Posted to dev@zookeeper.apache.org by lvfangmin <gi...@git.apache.org> on 2018/06/25 23:31:25 UTC

[GitHub] zookeeper issue #353: [ZOOKEEPER-2886] Permanent session moved error in mult...

Github user lvfangmin commented on the issue:

    https://github.com/apache/zookeeper/pull/353
  
    @anmolnar thanks for reviewing, the testNoLogBeforeLeaderEstablishment was introduced by mistake during rebase, and for the confusion.
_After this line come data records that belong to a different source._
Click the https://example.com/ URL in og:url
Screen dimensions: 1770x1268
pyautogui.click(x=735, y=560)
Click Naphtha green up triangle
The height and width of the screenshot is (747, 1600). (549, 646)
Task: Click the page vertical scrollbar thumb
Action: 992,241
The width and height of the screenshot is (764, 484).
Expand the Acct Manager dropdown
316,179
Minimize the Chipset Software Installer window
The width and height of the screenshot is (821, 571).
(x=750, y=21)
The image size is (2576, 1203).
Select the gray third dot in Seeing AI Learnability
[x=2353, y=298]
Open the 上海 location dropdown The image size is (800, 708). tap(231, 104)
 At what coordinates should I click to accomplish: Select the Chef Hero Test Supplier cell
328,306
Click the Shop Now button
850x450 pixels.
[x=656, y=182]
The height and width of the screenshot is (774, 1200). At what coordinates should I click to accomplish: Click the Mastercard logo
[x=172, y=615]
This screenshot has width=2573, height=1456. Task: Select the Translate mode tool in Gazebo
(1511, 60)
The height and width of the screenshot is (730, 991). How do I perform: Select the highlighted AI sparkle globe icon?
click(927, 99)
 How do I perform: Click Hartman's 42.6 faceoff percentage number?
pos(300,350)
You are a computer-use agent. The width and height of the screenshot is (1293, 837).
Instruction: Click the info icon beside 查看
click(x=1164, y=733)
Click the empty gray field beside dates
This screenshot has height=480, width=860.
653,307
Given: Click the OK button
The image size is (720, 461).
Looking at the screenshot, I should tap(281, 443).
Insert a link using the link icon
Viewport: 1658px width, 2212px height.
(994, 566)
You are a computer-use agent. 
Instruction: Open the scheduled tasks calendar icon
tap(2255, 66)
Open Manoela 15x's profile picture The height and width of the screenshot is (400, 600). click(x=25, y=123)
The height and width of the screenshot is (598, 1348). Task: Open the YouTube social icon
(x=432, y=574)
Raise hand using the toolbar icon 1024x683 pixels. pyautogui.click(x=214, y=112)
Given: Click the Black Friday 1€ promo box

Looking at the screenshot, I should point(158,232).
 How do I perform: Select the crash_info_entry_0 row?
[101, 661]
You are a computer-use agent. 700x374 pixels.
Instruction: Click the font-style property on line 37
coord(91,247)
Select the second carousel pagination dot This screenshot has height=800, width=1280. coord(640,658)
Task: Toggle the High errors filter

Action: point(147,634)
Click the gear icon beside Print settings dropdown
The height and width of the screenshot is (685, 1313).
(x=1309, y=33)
I've fixed the other test to catch the issue I'm trying to reproduce by removing the zk.dontReconnect() statement.
    
    Here is the problem I'm trying to address in this diff:
    
    1. client trying to renew session A on server S1
    2. S1 is slow (like full GC, or high network delay due to packet lost) on sending the revalidate request to leader
    3. client timed out on renew session A on server S1, and tried to connect to S2
    4. S2 is faster than S1, and it revalidated the session on leader and owns the session
    5. S1's revalidate finally reached leader, and leader updated the owner to S1
    6. from now on, the requests from this client will always get session moved error, although S2 is the right one which owns the session
    
    The server need to close session in this case to allow the client to reconnect and address this corner case.
    
    Jira ZOOKEEPER-710 solved the non multi-op cases, but if the client only sends multi-op it can hit this problem again, which is addressed in this diff.


---